Kejaksaan Agung menetapkan Ketua Yayasan Indonesia Food Security Review, Glory Harimas Sihombing (GHS), sebagai tersangka baru dalam kasus dugaan korupsi tata kelola program Makan Bergizi Gratis (MBG). Glory diduga diminta mantan Kepala Badan Gizi Nasional (BGN), Dadan Hindayana, untuk mencari dan menjual titik Satuan Pelayanan Pemenuhan Gizi (SPPG) dengan nilai sekitar Rp100 juta per titik.

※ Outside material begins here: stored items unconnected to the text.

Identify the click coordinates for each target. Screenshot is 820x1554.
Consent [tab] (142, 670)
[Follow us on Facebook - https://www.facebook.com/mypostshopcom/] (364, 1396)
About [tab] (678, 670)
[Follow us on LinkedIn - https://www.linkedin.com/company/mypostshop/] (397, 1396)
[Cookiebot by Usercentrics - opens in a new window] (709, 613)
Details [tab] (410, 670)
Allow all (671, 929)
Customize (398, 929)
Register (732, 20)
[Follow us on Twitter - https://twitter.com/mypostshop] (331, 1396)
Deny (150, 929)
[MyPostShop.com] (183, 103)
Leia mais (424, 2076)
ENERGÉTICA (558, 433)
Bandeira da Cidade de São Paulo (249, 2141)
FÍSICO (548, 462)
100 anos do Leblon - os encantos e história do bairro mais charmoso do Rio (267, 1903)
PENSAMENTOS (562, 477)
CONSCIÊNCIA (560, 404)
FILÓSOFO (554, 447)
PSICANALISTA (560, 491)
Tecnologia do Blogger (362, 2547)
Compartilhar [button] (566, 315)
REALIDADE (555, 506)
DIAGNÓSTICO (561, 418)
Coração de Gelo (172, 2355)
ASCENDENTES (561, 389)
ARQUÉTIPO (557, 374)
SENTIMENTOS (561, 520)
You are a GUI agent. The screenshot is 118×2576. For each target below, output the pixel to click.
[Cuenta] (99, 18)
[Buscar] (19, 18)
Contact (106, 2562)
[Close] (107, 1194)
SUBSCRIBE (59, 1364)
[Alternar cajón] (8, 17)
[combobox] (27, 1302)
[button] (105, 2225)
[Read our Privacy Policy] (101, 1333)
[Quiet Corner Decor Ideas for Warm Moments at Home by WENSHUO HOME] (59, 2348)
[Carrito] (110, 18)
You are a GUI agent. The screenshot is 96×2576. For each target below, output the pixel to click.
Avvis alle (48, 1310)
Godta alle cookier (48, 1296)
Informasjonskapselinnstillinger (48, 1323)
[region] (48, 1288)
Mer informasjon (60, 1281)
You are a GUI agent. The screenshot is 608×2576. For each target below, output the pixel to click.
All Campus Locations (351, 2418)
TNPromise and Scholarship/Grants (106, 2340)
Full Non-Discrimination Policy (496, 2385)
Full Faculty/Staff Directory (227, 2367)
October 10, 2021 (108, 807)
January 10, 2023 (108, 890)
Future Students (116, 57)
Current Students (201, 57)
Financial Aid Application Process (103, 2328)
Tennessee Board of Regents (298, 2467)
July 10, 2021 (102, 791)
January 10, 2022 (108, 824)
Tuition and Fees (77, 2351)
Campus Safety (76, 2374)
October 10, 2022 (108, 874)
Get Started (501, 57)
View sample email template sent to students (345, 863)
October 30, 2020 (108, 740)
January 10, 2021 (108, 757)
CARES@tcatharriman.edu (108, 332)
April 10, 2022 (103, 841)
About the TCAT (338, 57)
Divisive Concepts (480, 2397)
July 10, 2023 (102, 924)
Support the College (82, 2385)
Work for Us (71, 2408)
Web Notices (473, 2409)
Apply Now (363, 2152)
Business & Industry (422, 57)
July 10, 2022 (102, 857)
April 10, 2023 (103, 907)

Direktur Penyidikan Jampidsus Kejagung, Syarief Sulaeman Nahdi, mengungkapkan harga titik SPPG yang ditawarkan bervariasi, mulai dari puluhan hingga ratusan juta rupiah. Dari hasil penyidikan sementara, Glory juga diduga memberikan sebagian hasil penjualan titik SPPG kepada Dadan secara bertahap dan berulang, tidak dalam satu kali transaksi.
Kejagung saat ini masih menghitung total aliran dana yang diduga diberikan Glory kepada Dadan. Dugaan pemberian uang tersebut berlangsung selama beberapa bulan, sejak tahun 2025 hingga 2026. Penyidik juga mengungkap bahwa Glory dan Dadan telah saling mengenal sejak sebelum tahun 2024, jauh sebelum kasus ini terungkap.